After a year like 2019, when stock returns are in the double digits, it’s not surprising to hear things like, “why would I ever want to invest in bonds?” Even absent 2019’s return, the long-term returns for large-company stocks far exceed those of bonds. According to Dimensional Fund Advisors, since 1926, the Standard & Poor’s 500 index has returned 10.20% per year, while its Long-term Corporate Bond Index has returned 6.12%.

What’s not to like?

Well, let’s play a version of Password, where I say a word and you try to guess the other word I’m thinking of.

Ready? Here goes. Return…

[This is where you say “risk.”] Exactly! Here’s a look at a something called drawdown, a measure of risk, which measures the drop from peak to trough (and back.

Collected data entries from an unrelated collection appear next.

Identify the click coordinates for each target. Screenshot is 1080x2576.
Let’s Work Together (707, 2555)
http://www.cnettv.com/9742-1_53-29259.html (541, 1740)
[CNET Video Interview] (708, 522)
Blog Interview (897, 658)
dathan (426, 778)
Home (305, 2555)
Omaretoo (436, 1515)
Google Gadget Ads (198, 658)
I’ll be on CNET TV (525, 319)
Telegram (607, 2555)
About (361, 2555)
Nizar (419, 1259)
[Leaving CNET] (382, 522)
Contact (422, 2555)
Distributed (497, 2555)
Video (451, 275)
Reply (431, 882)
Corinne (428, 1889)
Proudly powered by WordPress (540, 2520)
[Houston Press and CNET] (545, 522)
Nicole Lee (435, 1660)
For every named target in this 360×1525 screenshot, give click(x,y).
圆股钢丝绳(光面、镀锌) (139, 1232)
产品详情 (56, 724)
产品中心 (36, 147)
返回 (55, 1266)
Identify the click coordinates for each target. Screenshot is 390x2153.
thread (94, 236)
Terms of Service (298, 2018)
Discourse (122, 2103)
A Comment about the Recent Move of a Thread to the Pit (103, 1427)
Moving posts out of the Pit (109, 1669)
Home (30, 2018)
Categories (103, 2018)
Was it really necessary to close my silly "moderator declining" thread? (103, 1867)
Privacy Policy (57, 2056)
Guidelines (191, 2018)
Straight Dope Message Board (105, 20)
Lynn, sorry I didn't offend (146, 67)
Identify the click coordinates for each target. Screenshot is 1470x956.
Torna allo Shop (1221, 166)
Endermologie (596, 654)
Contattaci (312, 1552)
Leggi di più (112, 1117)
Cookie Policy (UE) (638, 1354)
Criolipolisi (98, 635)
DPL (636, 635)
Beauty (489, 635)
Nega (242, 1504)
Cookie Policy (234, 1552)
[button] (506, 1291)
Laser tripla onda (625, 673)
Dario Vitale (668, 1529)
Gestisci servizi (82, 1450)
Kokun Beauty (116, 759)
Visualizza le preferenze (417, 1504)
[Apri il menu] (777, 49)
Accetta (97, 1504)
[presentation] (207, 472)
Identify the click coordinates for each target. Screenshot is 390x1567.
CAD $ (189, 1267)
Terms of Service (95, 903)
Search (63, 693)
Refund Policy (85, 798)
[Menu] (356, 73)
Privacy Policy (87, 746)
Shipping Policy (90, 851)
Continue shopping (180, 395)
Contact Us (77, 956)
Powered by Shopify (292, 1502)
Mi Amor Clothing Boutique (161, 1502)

The red line is the Standard & Poor’s 500, the index of large-company stocks, the one that returned 31.5% in 2019. From its late 2007 peak, it lost more than 50%, and one had to wait until 2011 to recoup the loss. Not devastating if you’re relatively young; historically, losses in stocks have been recouped over time. If this happens early in your retirement, though, it could be, “do you want fries with that?” Bonds are shown in the same chart in blue, and they’re represented by the Bloomberg Barclays Aggregate Index, which had a sharp drop on the heels of the Lehman Brothers bankruptcy in 2008.

None of this is intended to suggest any sort of decline in stocks is in the offing or is something we’re forecasting. We don’t do forecasts. Rather, take this piece as a reminder of why you invest in bonds or should consider investing in bonds as part of a well thought out strategic asset allocation.

The opinions voiced in this material are for general information only and are not intended to provide specific advice or recommendations for any individual [shocker]. All performance referenced is historical and is no guarantee of future results. All indices are unmanaged and may not be invested in directly.

Bonds are subject to market and interest rate risk if sold prior to maturity. Bond values will decline as interest rates rise, all else equal, and bonds are subject to availability and change in price.

No strategy, including asset allocation, can ensure success or protect against loss.